London: Oil climbed to a 26-month high yesterday before easing slightly as uncertainty about Chinese fuel demand following a surprise interest rate rise countered the bullish impact of a blizzard in the US Northeast.

US crude for February was trading 24 cents lower at $91.26 (Dh335) a barrel by 10.53am GMT, after hitting an intraday high of $91.88 — the highest since October 2008. ICE Brent crude gained 3 cents to $93.80.

Oil prices have climbed 35 per cent since this year's low in May, driven by the combination of a weakened US dollar and then unusually cold weather in Europe and the United States that boosted heating fuel demand and slashed inventories.

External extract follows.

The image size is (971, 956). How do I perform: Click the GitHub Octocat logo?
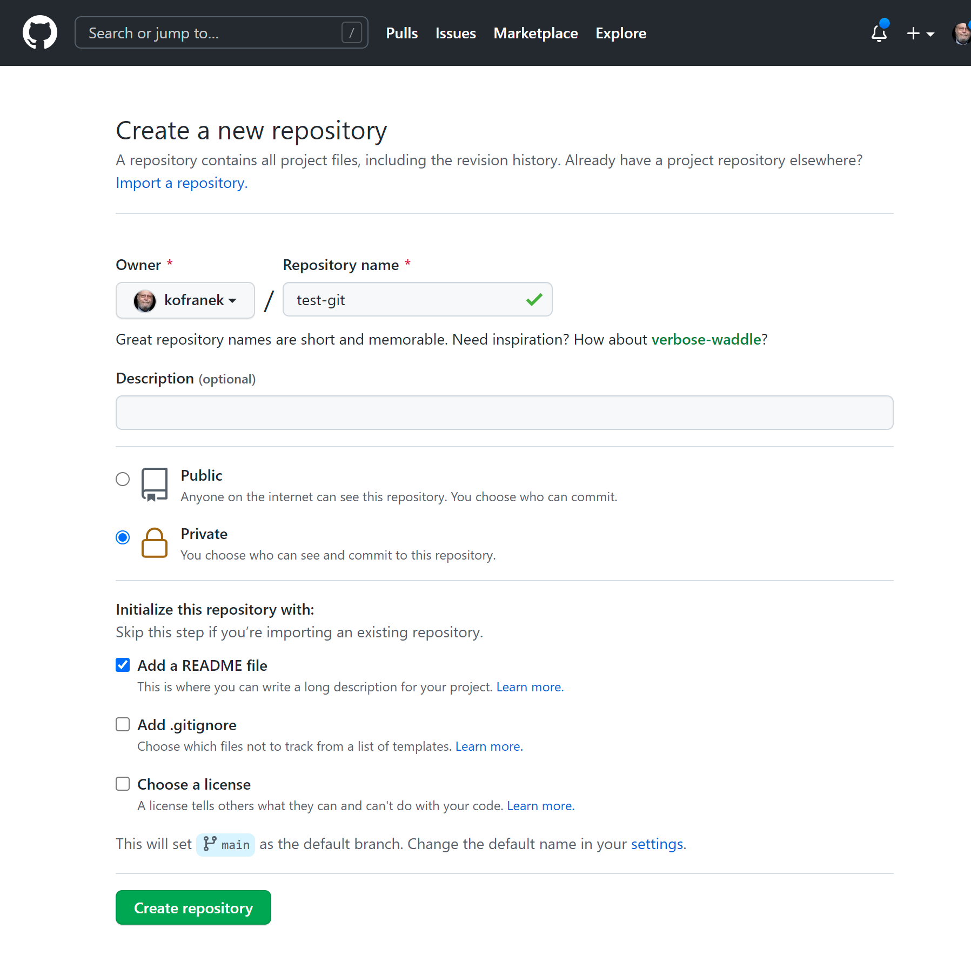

The rise in the price of oil and other commodities has raised concerns of inflation in major fuel-importing countries.

As it strives to prevent its economy overheating, China, the world's second-biggest oil burner after the United States, on Saturday raised interest rates for the second time in just over two months. Markets had expected the rates rise, but the timing was a surprise.

Impact

When China last raised interest rates in mid-October, oil fell 4 per cent, although the market soon recovered.

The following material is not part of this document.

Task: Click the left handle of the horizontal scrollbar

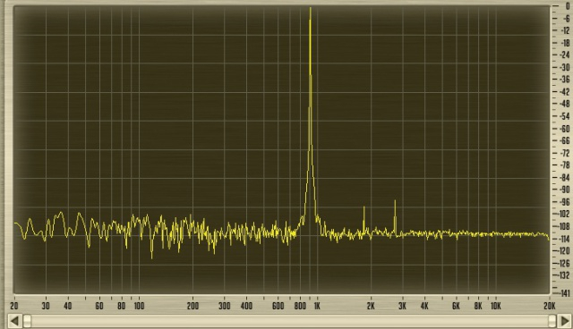Action: coord(28,321)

Analysts said this time the immediate impact was difficult to judge because trade is very thin over the year-end holiday period, but in general a slower Chinese economy implied reduced oil consumption.

"What it does show is that China is serious when it says 2011 is going to be the year of prudent fiscal policy," said Olivier Jakob of Petromatrix.

"Further Chinese interest rate hikes will now be expected for 2011."

Longer term and especially for other commodities with more fundamental strength than oil, analysts predicted a raw materials rally had further to run.

"This certainly doesn't spell the end of the commodities boom or the strong China story. It's a smart move that may have caught the market off guard," said Mark Pervan, senior commodities analyst at ANZ.

Commodities began to rise around September, coinciding with a wider financial markets rally, following US quantitative easing that weakened the dollar.

A weaker dollar stokes buying in dollar-denominated commodities, made relatively cheap for holders of other currencies.

In December the rally has also drawn strength from strong heating oil demand because of unusually cold weather in the northern hemisphere.

The first widespread blizzard of the season slammed into the northeastern United States, the world's top heating oil market, on Sunday.

Any increase in demand and a subsequent drop in inventories could eventually persuade Opec to act, but at a conference in Quito earlier in December, Opec left existing output targets unchanged.